Le style Value, popularisé par Benjamin Graham dans les années 1930 et rendu célèbre par Warren Buffett, repose sur une idée simple mais puissante : le marché se trompe régulièrement. Il délaisse des entreprises solides, rentables, qui traversent une mauvaise passe ou opèrent dans des secteurs perçus comme "peu sexy". L'investisseur value achète ces sociétés en dessous de leur valeur intrinsèque — comme on achèterait un appartement à 20 % sous le prix du marché parce que le vendeur est pressé de partir.

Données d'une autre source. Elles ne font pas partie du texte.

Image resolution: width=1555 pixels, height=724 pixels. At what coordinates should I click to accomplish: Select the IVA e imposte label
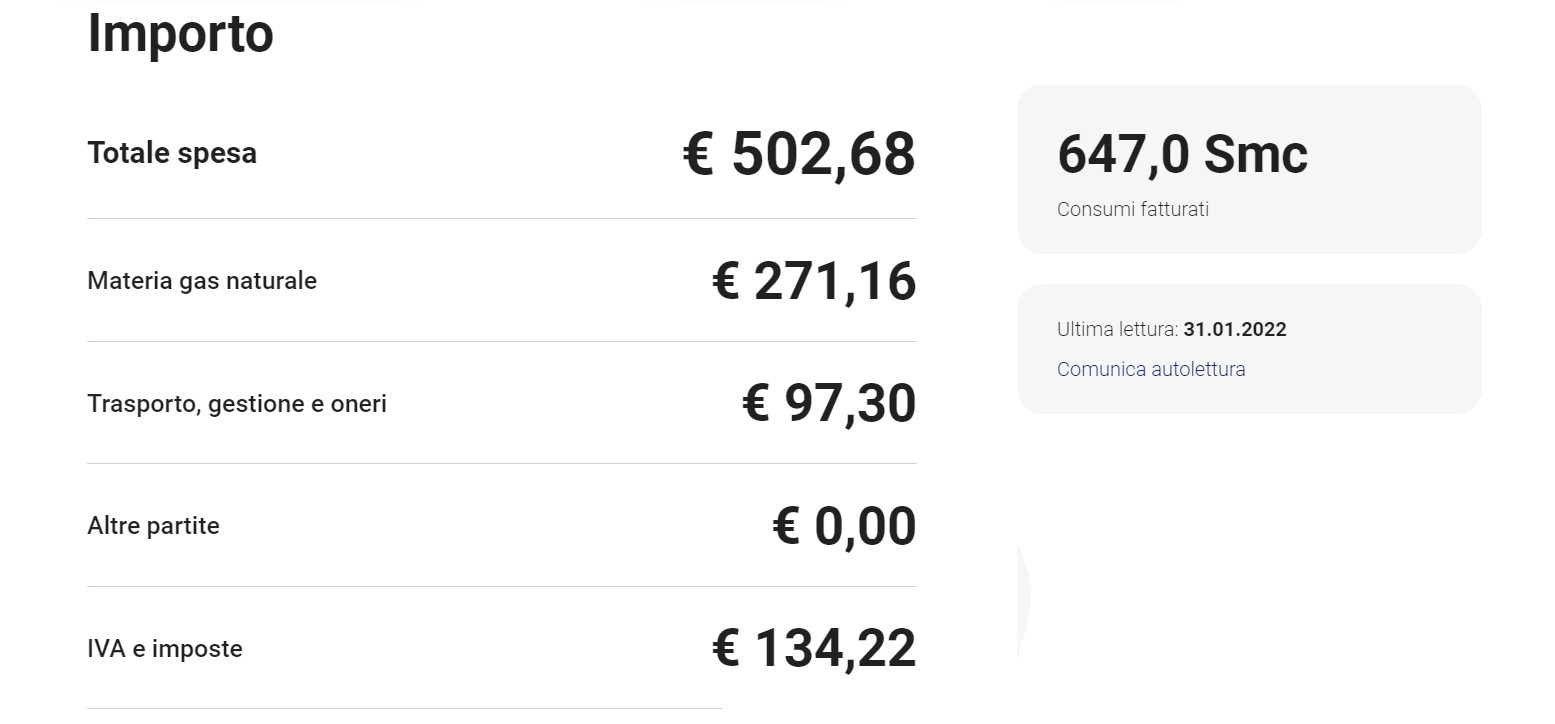click(x=165, y=649)
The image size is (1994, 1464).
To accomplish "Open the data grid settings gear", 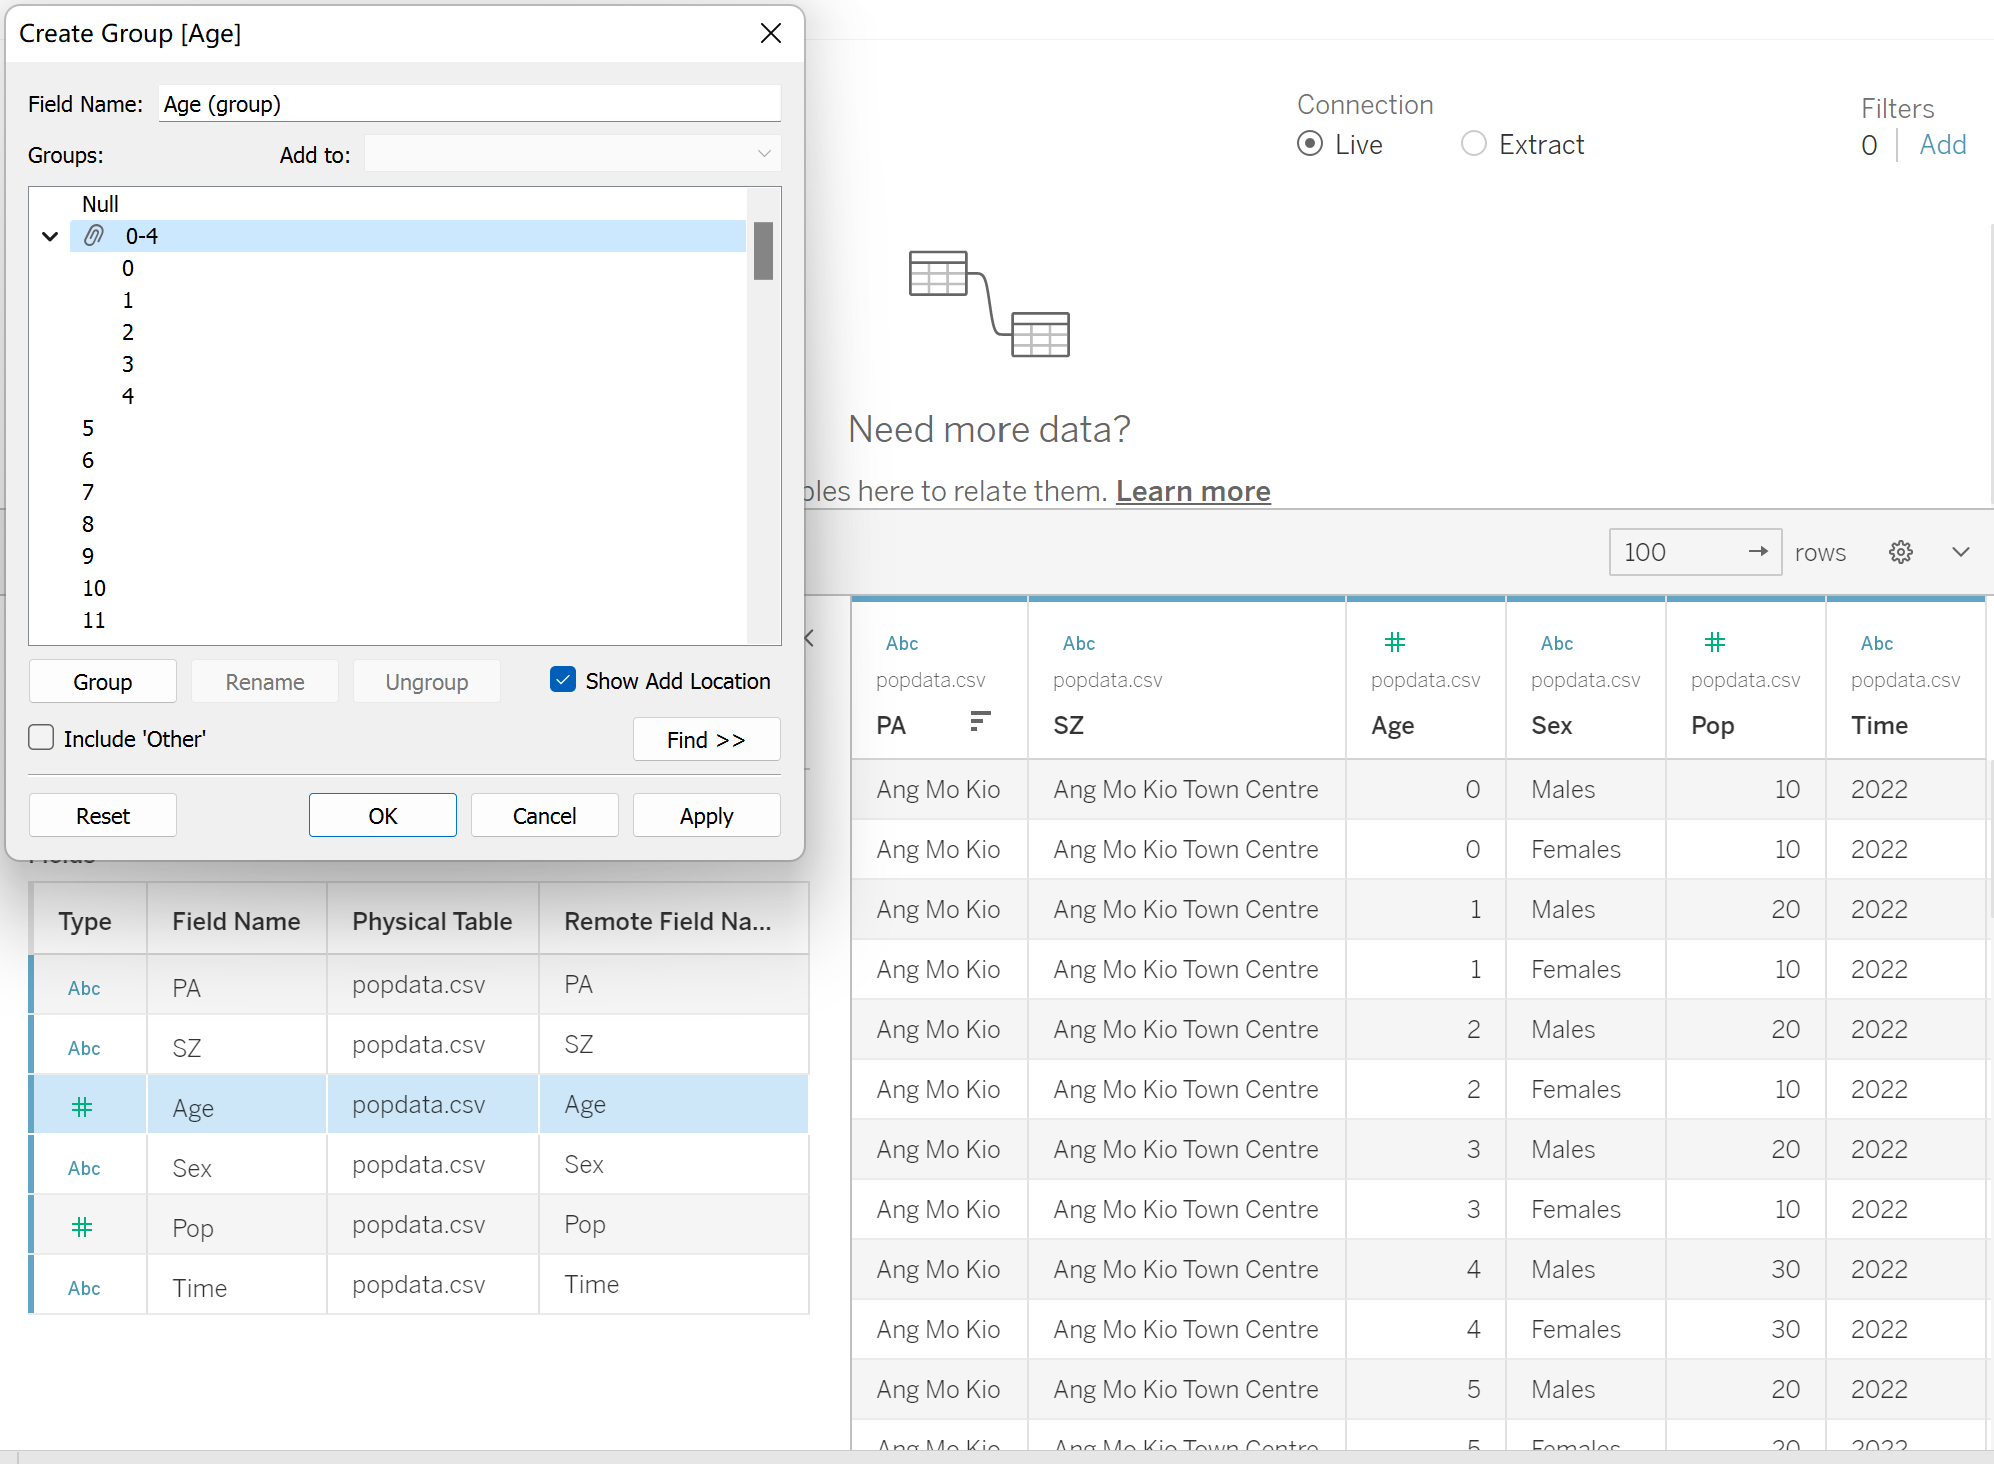I will 1900,552.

Le style Growth, lui, mise résolument sur l'avenir. Peu importe que l'entreprise soit rentable aujourd'hui — ce qui compte, c'est son potentiel de croissance explosive demain. Amazon a perdu de l'argent pendant près de 20 ans. Netflix brûlait du cash à chaque trimestre. Les investisseurs growth pariaient sur la trajectoire exponentielle, pas sur les résultats du trimestre en cours.
Ces deux philosophies se mesurent à travers des ratios de valorisation clés :
- Le Price-to-Earnings (P/E) : élevé pour une action growth (on paye cher aujourd'hui pour les profits de demain), bas pour une action value
- Le Price-to-Book (P/B) : ratio cours/valeur comptable — même logique
- Le Free Cash Flow Yield : les actions value génèrent souvent des flux de trésorerie réels et immédiats, pas hypothétiques
📊 Ce que dit l'histoire du match Value vs Growth
Sur le très long terme (plus d'un siècle de données boursières), le Value a historiquement surperformé le Growth. C'est la conclusion des travaux pionniers de Fama et French depuis les années 1990 — la "value premium" est l'une des anomalies de marché les mieux documentées en finance académique.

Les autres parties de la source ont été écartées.